June symposium to focus on new ways to understand and respond to droughts

  • Events

A symposium on data-driven approaches for characterizing, understanding, modeling and responding to droughts will be held June 21-22 on Purdue’s West Lafayette campus.

For more information and to register, visit the symposium website. The registration deadline is June 14.

The two-day series of presentations and workshops is aimed at researchers and stakeholders in drought-related issues. It will include speakers from a variety of scientific and technological domains, industry, other national data-driven projects and international research institutions, as well as poster presentations and panel discussions.

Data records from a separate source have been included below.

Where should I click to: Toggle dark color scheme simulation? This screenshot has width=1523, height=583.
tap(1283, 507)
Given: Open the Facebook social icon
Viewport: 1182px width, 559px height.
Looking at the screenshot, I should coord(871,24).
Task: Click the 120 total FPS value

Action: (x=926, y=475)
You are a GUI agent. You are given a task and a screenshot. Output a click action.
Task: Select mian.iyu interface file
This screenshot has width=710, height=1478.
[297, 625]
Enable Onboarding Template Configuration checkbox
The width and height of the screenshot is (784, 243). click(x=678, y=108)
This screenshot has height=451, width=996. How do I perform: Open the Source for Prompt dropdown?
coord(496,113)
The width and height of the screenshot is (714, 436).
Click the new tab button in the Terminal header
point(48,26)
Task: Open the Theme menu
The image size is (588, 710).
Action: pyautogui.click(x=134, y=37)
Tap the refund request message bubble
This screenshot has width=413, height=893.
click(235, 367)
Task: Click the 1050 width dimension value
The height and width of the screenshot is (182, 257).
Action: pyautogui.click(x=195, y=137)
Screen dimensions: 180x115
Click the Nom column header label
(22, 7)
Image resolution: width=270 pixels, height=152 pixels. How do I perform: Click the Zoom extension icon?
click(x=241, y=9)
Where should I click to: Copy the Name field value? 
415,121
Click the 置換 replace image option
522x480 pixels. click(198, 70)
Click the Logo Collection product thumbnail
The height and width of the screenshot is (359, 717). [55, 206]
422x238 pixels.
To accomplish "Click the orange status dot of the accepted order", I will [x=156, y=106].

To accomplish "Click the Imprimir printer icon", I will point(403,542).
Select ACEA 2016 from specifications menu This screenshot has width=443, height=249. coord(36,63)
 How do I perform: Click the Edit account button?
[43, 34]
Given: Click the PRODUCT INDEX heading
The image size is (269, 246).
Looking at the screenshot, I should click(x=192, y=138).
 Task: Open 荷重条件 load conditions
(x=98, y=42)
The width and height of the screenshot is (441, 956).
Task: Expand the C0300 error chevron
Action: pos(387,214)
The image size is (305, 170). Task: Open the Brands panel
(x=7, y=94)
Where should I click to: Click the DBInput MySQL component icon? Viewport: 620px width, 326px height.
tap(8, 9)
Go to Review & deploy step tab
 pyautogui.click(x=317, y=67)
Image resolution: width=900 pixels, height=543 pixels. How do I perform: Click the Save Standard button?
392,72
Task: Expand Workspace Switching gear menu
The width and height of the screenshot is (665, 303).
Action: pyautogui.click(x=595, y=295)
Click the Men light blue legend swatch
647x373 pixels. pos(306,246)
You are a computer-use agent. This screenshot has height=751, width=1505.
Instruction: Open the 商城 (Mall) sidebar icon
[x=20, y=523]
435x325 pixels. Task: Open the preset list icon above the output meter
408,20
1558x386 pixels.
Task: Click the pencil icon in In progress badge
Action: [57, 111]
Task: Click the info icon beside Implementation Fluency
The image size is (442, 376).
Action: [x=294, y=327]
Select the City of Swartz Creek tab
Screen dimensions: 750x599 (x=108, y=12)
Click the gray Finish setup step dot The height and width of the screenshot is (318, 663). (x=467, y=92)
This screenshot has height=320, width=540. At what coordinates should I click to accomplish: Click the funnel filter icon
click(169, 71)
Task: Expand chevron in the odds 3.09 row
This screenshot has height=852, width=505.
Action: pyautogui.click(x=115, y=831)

Topics to be covered will range from building a data repository and long-term archiving of disaster data to the physics of droughts and building an enhanced drought early warning system. Sessions also are planned on the history of global droughts in the 20th century, a modified standardized precipitation index for monitoring droughts and Microsoft support for geospatial data processing, among other things.

The symposium will serve as a forum for researchers and stakeholders to interact and exchange current and emerging techniques for drought characterization, along with methods for local and regional data collection, compilation and format standardization.

The event also will highlight efforts in developing cyberinfrastructure for collecting and processing data and combining it with visualization techniques that improve understanding and practical application, including the Purdue-led Drought Research Initiative Network (driNET), a National Science Foundation (NSF) Data Interoperability Networks project.

“Deep societal and economic impacts from drought conditions mandate a better understanding of how droughts are characterized and how drought mitigation strategies are designed,” says Carol Song, a senior research scientist at Purdue and the principal investigator on the driNET project. “Yet, droughts and their impacts continue to be one of the most difficult natural disasters to model.”

This symposium is sponsored by the NSF’s Office of Cyberinfrastructure and Hydrological Sciences Division, in partnership with the Environmental & Water Resources Institute (EWRI) of the American Society of Civil Engineers (ASCE) and the U.S. Department of Agriculture National Institute of Food and Agriculture (USDA-NIFA).